Article:
====
Four Transcriptions from ‘Emerson’, No.1
Steven Mayer (piano)
Recorded at the Toronto Centre for the Arts, Toronto, Canada, 30-31 January 2002
NAXOS AMERICAN CLASSICS 8.559127 [72’35]

 

My last encounter with the Concord Sonata was Aimard’s on Warner where it was coupled with some of Ives’ songs. The Frenchman certainly took a more visceral and intensely powerful approach to it than does the American pianist Steven Mayer, whose more measured (50 minute) traversal also brings its own rewards. In that respect Mayer may be seen as embodying another approach to the Ivesian aesthetic, since Marc-André Hamelin (New World) takes a good eight minutes off Mayer’s timing, clocking in at 42 minutes. Should one judge by the stopwatch that is a reasonable measure of priorities. But of course the stopwatch tells only part of the story.

In Mayer’s hands the craggy romanticism is allowed to unfold at its own unhurried pace, the colours are brought out with restrained confidence, and the Beethoven 5 allusions are, at this speed, rather more explicit than is usually the case. He certainly catches the Scherzo of Hawthorne and gives the hymn tune Martyn with simplicity and well-balanced chords (it’s to reappear later) – as well as the more tumultuous march tunes. He makes the allusions to the hymnal and to Beethoven most palpable in The Alcotts and finds great poetry and intimacy in Thoreau. His playing throughout is finely attuned to the reflective and to the ideas of transcendence. He plays the finale solo by the way; others, such as Hamelin, include the flute whilst Aimard includes both flute and viola parts.

Elsewhere we get refinements of movements from the sonata – in Four Transcriptions from ‘Emerson’, No.1 in which he compresses material from the first movement; the thought processes are actually even more compelling than the music.
The Celestial Railroad, also utilises material from Concord and does so with phantasmagoric brilliance, fusing railway rhythms with hymn tunes and scuppering the piety with swathes of scampering writing. Much of this also applies to the tough, fractious atonalities of the Varied Air and Variations.

The recording catches the tumult with clarity – and the playing carries its own whiff of determination, and romance. To those for whom the hyper virtuosic, fastball, linear curve of Hamelin and Aimard seems too daemonic Mayer offers a more considered alternative. The Ivesian tent is a capacious one; there’s room for Bedouin of all shapes and sizes.
====
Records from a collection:
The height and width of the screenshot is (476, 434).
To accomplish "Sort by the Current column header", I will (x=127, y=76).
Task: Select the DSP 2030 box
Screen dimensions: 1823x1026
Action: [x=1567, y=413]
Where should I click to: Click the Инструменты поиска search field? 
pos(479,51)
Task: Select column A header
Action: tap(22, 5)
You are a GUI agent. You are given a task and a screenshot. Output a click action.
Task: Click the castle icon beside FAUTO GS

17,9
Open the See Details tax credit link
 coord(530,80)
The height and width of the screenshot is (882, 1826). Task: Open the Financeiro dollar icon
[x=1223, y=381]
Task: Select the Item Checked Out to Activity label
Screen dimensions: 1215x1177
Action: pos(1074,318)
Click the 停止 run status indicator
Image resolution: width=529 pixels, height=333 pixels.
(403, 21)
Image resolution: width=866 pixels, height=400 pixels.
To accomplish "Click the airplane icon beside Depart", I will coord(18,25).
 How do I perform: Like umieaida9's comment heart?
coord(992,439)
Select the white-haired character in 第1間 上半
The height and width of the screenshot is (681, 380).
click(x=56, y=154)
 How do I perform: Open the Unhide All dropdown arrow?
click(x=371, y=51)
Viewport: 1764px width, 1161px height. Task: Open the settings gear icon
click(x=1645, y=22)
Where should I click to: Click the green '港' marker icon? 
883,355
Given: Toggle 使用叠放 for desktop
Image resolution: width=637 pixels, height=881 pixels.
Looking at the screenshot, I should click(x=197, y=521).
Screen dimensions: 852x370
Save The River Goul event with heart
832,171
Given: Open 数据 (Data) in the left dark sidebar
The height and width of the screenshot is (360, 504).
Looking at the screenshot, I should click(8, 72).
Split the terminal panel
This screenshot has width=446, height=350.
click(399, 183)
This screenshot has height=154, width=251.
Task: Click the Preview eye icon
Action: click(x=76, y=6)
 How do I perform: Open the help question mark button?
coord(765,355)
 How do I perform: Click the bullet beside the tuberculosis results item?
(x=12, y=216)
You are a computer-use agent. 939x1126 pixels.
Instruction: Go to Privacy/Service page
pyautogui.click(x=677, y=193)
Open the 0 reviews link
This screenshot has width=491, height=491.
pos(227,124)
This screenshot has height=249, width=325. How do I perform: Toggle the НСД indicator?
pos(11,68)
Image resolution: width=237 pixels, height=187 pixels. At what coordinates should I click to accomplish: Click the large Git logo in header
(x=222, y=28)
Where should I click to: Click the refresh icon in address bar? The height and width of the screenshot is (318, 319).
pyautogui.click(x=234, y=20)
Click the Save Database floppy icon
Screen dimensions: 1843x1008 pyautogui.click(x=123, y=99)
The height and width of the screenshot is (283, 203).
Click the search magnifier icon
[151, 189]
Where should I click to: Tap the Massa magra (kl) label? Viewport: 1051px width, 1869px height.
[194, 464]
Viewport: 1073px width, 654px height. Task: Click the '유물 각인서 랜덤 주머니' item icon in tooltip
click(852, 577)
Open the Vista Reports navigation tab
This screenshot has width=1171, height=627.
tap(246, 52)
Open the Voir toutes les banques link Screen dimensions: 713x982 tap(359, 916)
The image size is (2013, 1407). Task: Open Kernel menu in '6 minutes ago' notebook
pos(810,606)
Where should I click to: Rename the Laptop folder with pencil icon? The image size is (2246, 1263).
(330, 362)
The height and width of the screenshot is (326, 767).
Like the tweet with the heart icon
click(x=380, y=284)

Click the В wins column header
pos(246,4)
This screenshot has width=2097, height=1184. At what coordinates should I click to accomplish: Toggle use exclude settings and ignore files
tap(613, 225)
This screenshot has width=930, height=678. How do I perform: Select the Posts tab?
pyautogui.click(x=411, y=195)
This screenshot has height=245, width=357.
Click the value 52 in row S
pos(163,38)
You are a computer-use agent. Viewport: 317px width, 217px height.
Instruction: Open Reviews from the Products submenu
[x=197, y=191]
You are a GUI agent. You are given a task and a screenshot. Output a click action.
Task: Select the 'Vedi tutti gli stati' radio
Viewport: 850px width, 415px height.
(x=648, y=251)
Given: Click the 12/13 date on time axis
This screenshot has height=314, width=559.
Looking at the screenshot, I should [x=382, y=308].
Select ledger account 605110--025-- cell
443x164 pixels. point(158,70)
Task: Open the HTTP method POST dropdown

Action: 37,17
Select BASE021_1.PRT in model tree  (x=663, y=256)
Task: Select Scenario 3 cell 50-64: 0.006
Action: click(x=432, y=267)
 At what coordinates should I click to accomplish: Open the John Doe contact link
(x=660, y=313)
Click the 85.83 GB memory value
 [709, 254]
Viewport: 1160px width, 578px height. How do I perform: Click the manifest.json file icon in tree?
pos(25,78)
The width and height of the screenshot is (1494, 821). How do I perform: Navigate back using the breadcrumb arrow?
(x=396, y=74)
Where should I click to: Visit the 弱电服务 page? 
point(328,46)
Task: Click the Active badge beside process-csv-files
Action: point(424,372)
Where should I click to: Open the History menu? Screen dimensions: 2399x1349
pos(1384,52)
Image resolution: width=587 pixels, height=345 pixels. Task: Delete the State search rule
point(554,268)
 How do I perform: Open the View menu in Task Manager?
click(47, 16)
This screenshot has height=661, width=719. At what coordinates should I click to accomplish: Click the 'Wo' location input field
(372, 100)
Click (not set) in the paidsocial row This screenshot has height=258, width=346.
====
Copy from the review of the Concord Sonata recording, word for word, the passage from "Elsewhere we get" up to and including "than the music.".

Output for this exercise:
Elsewhere we get refinements of movements from the sonata – in Four Transcriptions from ‘Emerson’, No.1 in which he compresses material from the first movement; the thought processes are actually even more compelling than the music.